A caótica Caracas passou a ilustrar as imagens inconscientes
do chamado mundo subdesenvolvido e seus contrastes,
ainda mais fortes do que os percebidos em São Paulo. A começar
pelo trajeto que vai do aeroporto ao centro: a ponte que os ligava
e permitia que o percurso fosse feito em meia hora simplesmente
quebrou semanas antes do fórum. Todos precisaram enfrentar,
por três a quatro horas, uma tortuosa estrada beirando favelas
nas ribanceiras até chegar às ruas poluídas
e paralisadas pelos carros enferrujados.
O cotidiano da cidade de 4,5 milhões de habitantes, no entanto,
estava totalmente envolvido pelo Fórum Social Mundial: camelôs
lotaram ruas com bugigangas, camisetas de Chávez e a versão
em bolso da Constituição Bolivariana. A passagem de
metrô, que normalmente custa de 300 a 600 bolívares
(equivalente a 30 e 60 centavos de real), foi liberada para os participantes
do fórum. Os hotéis viviam o auge da lotação
e receberam diversos hóspedes clandestinos. Até mesmo
os taxistas, que não fazem questão de apoiar o socialismo,
cobravam em média 120 mil bolívares por corridas que
saem por menos que 8 mil.
Alguns funcionários públicos do governo, como os da
gigante estatal PDVSA (Petróleos de Venezuela S.A.), foram
deslocados de seus serviços diários para trabalhar
no fórum, prato cheio para as críticas da imprensa
em pé de guerra com o governo. Sentia-se esse clima de disputa
nas ruas de Caracas: ao ver um grupo de estrangeiros que se dirigia
ao fórum, um antichavista nada simpático acusou: Quem
pagou a passagem de vocês para cá foi o Chávez.
Isso é um absurdo!. Vivemos um barril de pólvora,
pronto a explodir, resumiu, por sua vez, um chavista, garantindo
que o povo e os militares estariam prontos para um novo golpe da
oposição patrocinada pelos Estados Unidos.

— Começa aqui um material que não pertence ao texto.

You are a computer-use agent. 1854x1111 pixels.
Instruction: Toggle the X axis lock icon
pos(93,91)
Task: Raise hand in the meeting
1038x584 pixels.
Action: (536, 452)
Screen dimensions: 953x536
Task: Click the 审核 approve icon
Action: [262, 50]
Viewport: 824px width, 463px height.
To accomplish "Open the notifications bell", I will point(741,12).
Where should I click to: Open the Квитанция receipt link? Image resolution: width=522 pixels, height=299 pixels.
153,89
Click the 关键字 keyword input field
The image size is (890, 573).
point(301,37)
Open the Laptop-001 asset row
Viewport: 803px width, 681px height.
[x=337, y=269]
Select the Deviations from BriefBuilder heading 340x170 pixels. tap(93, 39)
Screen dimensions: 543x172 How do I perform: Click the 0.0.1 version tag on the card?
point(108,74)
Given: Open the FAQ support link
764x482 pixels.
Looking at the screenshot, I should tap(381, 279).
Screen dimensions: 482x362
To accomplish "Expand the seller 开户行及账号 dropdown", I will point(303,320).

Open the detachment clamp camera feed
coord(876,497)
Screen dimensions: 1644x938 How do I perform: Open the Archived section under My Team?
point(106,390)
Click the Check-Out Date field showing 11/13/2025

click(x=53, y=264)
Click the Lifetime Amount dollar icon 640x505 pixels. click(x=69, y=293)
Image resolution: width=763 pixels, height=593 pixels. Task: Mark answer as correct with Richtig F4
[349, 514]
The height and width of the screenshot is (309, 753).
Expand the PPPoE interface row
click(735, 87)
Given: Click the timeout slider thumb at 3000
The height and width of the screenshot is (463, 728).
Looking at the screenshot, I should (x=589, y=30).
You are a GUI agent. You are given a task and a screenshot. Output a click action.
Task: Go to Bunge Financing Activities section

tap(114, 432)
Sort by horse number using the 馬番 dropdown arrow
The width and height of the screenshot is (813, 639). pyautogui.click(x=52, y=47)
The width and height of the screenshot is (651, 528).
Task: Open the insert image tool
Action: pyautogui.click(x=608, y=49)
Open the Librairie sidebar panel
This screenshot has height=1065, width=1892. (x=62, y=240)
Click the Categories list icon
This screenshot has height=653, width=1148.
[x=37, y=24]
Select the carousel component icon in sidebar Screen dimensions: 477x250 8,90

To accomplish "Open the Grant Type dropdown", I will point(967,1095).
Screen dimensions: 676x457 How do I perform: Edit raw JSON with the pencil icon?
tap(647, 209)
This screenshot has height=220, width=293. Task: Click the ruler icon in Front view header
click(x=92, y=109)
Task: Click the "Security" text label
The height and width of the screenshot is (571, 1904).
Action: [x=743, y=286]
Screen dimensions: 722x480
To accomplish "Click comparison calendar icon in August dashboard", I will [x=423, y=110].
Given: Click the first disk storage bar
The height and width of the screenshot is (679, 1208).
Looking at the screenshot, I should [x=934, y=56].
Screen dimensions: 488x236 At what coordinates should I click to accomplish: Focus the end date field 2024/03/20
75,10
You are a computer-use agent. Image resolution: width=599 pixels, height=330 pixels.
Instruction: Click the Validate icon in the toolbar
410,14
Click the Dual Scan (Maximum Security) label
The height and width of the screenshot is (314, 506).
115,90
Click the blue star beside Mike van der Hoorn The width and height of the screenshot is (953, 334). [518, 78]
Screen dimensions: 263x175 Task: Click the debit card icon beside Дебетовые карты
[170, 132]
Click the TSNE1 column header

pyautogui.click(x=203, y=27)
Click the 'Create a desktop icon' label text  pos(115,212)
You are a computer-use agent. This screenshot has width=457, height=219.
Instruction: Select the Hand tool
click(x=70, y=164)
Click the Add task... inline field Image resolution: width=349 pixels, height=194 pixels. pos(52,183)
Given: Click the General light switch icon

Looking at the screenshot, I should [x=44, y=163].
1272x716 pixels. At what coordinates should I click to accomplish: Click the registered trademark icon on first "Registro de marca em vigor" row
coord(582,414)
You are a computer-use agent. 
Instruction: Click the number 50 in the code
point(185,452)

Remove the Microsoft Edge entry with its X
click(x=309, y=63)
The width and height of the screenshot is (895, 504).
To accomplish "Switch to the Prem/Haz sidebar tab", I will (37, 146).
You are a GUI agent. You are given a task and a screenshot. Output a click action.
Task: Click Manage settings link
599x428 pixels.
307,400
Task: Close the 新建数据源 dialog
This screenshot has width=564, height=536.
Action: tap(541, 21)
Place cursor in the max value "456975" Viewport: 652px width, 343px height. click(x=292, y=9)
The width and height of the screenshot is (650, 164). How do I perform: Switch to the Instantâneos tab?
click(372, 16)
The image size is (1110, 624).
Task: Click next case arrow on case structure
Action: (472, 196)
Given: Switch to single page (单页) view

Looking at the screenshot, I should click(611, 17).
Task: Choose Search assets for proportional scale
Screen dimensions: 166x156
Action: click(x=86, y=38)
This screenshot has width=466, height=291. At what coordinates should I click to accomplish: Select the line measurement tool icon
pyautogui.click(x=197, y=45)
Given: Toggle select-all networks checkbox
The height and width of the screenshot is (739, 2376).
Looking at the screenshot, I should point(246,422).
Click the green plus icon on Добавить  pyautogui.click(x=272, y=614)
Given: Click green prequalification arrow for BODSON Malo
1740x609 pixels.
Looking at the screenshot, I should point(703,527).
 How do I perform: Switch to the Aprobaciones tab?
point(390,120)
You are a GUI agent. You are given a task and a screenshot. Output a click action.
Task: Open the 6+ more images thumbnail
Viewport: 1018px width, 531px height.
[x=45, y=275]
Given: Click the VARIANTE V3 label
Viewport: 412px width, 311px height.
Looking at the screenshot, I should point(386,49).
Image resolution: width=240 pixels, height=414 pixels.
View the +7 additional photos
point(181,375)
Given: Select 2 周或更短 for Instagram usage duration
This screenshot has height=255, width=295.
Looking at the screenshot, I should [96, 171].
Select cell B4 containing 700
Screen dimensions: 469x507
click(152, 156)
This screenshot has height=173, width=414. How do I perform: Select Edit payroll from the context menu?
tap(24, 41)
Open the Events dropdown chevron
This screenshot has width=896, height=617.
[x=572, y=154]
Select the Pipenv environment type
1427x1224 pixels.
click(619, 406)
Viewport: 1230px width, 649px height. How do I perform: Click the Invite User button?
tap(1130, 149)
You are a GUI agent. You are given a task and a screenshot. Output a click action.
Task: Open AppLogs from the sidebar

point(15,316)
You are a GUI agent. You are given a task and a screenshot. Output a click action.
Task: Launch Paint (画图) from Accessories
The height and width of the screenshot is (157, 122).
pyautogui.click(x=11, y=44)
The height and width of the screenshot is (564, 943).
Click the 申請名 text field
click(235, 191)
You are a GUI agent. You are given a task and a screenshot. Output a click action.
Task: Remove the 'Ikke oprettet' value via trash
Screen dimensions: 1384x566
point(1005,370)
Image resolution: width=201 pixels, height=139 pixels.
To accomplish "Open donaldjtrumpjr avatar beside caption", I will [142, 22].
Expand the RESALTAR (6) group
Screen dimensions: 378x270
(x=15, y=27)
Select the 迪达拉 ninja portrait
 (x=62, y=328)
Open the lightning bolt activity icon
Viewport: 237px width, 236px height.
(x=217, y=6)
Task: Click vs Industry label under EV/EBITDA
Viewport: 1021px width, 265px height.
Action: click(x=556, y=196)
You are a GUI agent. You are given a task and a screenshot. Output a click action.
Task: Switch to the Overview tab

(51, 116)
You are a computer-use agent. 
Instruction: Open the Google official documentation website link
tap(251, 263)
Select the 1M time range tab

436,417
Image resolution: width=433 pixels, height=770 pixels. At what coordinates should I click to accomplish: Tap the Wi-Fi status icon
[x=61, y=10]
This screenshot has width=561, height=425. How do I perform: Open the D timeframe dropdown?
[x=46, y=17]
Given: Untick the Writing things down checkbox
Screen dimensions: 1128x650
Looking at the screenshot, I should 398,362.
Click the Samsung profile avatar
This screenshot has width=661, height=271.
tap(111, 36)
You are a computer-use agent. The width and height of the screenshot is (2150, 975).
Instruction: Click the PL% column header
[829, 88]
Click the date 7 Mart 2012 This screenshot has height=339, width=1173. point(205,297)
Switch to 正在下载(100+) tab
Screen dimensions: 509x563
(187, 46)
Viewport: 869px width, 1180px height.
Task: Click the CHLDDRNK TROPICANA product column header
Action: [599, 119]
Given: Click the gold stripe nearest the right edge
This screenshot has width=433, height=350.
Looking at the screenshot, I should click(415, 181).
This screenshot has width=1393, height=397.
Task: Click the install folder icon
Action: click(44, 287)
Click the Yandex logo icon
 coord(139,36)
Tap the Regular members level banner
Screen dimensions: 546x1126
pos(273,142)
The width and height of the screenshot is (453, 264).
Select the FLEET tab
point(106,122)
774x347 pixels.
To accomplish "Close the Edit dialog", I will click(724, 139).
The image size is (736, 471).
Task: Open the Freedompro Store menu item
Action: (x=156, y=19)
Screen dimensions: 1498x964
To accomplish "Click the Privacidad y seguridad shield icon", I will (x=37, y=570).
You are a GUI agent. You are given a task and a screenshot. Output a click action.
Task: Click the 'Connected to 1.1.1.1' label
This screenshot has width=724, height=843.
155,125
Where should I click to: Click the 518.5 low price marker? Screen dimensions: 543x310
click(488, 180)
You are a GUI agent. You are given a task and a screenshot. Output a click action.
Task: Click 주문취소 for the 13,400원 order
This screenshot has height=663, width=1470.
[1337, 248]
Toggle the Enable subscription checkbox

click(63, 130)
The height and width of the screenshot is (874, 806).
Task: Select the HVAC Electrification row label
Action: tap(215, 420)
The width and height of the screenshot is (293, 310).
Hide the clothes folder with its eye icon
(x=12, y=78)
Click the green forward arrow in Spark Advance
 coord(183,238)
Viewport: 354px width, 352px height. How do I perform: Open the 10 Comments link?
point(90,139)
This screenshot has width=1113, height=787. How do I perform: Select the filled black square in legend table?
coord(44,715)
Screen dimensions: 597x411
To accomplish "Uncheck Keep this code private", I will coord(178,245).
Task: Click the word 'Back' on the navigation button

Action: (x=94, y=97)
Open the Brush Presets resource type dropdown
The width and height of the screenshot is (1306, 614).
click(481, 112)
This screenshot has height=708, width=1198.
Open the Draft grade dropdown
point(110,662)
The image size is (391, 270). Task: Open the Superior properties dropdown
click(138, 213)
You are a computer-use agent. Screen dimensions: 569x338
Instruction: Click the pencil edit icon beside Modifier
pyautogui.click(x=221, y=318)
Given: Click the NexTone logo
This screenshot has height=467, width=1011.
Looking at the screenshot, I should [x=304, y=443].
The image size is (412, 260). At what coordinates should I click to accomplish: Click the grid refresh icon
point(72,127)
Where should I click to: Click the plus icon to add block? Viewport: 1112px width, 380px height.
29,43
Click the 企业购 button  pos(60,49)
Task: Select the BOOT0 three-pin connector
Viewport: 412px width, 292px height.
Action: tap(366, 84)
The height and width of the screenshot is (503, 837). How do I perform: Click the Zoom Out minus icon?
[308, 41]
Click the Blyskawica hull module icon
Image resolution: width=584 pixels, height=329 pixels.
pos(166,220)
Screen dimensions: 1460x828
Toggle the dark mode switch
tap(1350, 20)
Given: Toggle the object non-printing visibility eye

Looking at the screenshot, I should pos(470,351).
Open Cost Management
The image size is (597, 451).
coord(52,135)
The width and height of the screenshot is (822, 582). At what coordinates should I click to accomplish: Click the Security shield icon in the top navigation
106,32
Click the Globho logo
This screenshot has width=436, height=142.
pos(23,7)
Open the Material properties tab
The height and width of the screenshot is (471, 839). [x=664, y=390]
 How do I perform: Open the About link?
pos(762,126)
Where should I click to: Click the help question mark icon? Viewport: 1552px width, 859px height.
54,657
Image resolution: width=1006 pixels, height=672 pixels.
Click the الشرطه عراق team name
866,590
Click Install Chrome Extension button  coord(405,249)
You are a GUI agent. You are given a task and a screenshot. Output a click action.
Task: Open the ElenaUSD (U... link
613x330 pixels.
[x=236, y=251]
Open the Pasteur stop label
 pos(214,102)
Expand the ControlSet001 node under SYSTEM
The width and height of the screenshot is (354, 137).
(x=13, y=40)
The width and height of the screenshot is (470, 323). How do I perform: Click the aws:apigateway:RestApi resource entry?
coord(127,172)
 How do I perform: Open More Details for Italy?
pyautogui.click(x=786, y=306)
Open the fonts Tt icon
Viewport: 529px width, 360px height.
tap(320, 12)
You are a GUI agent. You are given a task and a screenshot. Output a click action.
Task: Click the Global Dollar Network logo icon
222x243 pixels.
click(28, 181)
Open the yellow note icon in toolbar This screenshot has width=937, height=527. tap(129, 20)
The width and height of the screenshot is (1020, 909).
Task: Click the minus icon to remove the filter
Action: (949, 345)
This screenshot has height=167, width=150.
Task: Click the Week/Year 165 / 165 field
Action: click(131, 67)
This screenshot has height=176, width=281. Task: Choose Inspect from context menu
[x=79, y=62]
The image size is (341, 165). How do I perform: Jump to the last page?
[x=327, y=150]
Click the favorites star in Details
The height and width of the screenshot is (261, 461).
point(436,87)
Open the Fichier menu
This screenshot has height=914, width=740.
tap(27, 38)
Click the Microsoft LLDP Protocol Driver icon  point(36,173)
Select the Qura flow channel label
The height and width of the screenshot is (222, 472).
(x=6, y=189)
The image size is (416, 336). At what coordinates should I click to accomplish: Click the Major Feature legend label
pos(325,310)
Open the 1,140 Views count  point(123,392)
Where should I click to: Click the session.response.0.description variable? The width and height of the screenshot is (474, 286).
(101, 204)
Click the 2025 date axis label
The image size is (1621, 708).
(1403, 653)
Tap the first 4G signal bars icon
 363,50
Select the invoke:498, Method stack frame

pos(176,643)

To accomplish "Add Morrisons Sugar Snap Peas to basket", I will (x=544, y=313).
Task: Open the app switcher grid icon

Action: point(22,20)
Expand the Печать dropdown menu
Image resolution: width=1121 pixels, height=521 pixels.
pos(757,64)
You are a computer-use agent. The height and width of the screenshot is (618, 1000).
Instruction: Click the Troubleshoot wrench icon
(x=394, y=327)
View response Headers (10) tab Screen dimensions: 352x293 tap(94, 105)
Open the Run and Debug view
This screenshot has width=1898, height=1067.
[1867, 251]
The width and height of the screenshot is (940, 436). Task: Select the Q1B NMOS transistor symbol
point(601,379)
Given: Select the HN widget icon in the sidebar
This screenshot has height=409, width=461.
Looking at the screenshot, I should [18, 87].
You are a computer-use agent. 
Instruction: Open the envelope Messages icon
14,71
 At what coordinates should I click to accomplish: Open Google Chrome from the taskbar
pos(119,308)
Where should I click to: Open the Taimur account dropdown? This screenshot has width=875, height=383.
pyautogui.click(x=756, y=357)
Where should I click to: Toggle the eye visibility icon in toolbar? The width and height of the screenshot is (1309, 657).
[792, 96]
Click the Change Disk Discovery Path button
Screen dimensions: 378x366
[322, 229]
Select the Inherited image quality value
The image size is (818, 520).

A constante presença do exército e dos policiais nas
ruas causava estranhamento e incômodo, especialmente quando
os estrangeiros eram obrigados a ser revistados ao entrar em prédios
oficiais. Aqui os militares são amigos, não
precisa ter medo, aconselhou uma senhora venezuelana a um
grupo de brasileiros, que tentou explicar que, no Brasil, a tradição
ensinava justamente o contrário. Nos três primeiros
dias do fórum, inclusive, alguns tanques de guerra figuravam
imponentes entre os estandes de uma exposição sobre
os ministérios do governo, reunindo filas de interessados
em renovação da licença de motorista. À
noite, um show gratuito no ritmo reggaeton herdado de Porto
Rico também reuniu massas de jovens eufóricos.
Espada
de Bolívar
Nos seminários que discutiram o próprio fórum,
ficaram nítidas várias disputas internas no evento
que nasceu em 2001, por iniciativa de oito organizações
da sociedade civil, como contraponto social ao Fórum
Econômico Mundial de Davos, na Suíça. Uma delas
se refere à sua própria identidade, prevista na Carta
de Princípios, escrita em 2002, segundo a qual o Fórum
Social Mundial afirma seu caráter não-governamental
e não-partidário, plural, diverso e preocupado com
a busca e construção de alternativas às políticas
neoliberais. Deve o FSM tomar partido, tirar resoluções,
guiar-se por bandeiras e tornar-se o movimento dos movimentos?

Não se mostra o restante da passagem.